All lines from the one including "The height and width of the screenshot is (952, 1274)." to the bottom of the entries below should be repeated exactly, both ends kept.
[Opening Provided information section]
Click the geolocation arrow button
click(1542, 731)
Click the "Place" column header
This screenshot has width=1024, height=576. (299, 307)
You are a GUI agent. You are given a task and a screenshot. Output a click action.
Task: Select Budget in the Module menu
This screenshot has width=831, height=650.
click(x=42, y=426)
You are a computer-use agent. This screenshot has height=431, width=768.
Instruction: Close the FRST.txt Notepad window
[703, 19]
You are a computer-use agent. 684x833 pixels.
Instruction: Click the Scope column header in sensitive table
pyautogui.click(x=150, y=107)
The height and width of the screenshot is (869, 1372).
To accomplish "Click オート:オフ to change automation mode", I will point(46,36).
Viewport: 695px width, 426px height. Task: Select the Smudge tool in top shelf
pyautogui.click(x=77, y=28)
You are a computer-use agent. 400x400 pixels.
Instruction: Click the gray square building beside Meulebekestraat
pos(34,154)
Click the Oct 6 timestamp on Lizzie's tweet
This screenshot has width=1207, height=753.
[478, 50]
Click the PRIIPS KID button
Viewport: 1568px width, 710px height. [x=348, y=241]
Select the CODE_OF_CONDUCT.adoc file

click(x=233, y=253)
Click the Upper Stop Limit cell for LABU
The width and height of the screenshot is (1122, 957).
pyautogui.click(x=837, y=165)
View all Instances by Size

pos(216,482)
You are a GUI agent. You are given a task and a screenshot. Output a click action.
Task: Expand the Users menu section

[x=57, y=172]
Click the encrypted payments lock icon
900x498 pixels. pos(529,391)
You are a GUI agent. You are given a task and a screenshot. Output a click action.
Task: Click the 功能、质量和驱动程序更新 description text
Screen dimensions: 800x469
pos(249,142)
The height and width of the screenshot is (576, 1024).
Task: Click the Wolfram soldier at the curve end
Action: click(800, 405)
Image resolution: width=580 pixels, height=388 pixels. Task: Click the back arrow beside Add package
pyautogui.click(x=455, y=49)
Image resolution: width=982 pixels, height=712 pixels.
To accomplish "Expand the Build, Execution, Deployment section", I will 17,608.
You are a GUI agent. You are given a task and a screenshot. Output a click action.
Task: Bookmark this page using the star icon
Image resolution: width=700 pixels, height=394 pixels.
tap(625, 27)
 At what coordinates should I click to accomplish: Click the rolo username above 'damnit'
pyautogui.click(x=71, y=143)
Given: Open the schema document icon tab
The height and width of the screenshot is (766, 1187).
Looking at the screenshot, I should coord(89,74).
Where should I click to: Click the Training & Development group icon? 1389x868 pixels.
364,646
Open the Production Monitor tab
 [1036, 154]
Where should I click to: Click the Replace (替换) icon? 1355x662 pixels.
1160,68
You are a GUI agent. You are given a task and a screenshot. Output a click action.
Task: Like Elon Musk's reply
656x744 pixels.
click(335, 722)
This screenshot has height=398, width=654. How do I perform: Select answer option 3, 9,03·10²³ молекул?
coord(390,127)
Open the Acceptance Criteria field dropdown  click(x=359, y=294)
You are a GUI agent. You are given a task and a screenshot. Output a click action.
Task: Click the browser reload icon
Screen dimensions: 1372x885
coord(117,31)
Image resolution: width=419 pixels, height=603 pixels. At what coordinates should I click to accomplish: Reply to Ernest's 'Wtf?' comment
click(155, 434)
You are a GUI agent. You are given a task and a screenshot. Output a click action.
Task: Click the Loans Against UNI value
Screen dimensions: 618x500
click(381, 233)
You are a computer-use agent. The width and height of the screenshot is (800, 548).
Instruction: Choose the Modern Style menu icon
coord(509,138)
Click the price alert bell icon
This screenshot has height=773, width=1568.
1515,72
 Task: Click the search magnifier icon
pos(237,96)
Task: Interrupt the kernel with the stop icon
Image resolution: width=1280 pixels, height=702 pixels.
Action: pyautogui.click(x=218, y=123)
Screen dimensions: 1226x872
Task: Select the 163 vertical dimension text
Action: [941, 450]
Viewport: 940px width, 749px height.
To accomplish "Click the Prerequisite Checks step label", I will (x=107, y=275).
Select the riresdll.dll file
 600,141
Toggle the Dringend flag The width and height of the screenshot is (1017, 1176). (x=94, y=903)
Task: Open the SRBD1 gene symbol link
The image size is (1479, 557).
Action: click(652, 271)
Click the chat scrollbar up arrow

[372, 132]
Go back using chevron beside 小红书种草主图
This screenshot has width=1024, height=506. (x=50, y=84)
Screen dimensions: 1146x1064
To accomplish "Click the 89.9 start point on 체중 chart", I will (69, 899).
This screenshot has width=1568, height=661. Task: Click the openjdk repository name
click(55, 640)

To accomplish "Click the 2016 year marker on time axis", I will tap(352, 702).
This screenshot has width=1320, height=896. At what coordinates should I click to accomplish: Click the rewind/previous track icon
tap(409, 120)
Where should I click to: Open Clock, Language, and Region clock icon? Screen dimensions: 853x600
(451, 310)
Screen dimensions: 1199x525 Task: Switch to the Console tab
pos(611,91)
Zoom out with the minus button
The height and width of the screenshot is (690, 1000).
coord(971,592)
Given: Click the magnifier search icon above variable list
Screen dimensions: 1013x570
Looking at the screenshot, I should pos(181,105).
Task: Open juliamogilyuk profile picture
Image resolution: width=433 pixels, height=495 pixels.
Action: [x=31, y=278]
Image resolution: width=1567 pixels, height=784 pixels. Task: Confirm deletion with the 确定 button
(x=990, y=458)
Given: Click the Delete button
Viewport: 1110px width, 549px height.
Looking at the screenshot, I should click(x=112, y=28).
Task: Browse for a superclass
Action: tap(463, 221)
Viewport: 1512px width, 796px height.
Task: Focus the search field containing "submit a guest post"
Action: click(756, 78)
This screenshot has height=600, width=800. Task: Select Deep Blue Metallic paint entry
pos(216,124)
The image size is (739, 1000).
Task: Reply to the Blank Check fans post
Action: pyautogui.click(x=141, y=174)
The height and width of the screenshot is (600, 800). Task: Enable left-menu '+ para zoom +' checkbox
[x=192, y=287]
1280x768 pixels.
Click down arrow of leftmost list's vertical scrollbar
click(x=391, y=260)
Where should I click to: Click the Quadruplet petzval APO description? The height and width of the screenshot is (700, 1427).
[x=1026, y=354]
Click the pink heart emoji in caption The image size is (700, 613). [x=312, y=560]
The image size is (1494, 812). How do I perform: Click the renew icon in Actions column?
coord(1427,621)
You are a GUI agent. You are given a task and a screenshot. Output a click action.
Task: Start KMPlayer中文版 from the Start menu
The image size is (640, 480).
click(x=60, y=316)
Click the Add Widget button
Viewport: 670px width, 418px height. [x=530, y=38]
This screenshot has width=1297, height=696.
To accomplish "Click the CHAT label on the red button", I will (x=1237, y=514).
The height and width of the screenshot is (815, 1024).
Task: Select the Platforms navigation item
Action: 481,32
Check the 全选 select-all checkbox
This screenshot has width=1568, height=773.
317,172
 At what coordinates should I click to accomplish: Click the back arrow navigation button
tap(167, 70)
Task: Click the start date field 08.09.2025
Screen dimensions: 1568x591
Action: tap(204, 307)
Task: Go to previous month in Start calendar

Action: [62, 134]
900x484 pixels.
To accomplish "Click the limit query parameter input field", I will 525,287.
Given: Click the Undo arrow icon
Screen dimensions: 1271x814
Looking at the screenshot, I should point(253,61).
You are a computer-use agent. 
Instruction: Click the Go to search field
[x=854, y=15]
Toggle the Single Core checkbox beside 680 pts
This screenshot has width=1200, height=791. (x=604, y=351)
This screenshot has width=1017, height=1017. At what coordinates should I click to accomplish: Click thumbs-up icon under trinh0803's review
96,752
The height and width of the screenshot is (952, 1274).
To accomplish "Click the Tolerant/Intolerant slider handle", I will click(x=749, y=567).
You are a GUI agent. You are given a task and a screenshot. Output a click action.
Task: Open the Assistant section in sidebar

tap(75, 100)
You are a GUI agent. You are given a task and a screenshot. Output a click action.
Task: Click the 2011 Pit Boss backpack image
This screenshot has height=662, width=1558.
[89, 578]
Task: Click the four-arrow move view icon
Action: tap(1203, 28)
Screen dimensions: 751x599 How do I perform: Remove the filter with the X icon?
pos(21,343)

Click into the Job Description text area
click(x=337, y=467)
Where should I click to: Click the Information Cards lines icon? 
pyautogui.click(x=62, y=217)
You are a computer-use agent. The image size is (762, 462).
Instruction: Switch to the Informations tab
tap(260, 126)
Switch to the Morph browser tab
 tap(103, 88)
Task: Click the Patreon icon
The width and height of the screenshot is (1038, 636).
[Closing Provided information section]
* _Output of the task_
The height and width of the screenshot is (952, 1274).
To accomplish "Click the Tolerant/Intolerant slider handle", I will click(x=749, y=567).
You are a GUI agent. You are given a task and a screenshot. Output a click action.
Task: Open the Assistant section in sidebar

tap(75, 100)
You are a GUI agent. You are given a task and a screenshot. Output a click action.
Task: Click the 2011 Pit Boss backpack image
This screenshot has height=662, width=1558.
[89, 578]
Task: Click the four-arrow move view icon
Action: tap(1203, 28)
Screen dimensions: 751x599 How do I perform: Remove the filter with the X icon?
pos(21,343)

Click into the Job Description text area
click(x=337, y=467)
Where should I click to: Click the Information Cards lines icon? 
pyautogui.click(x=62, y=217)
You are a computer-use agent. The image size is (762, 462).
Instruction: Switch to the Informations tab
tap(260, 126)
Switch to the Morph browser tab
 tap(103, 88)
Task: Click the Patreon icon
The width and height of the screenshot is (1038, 636).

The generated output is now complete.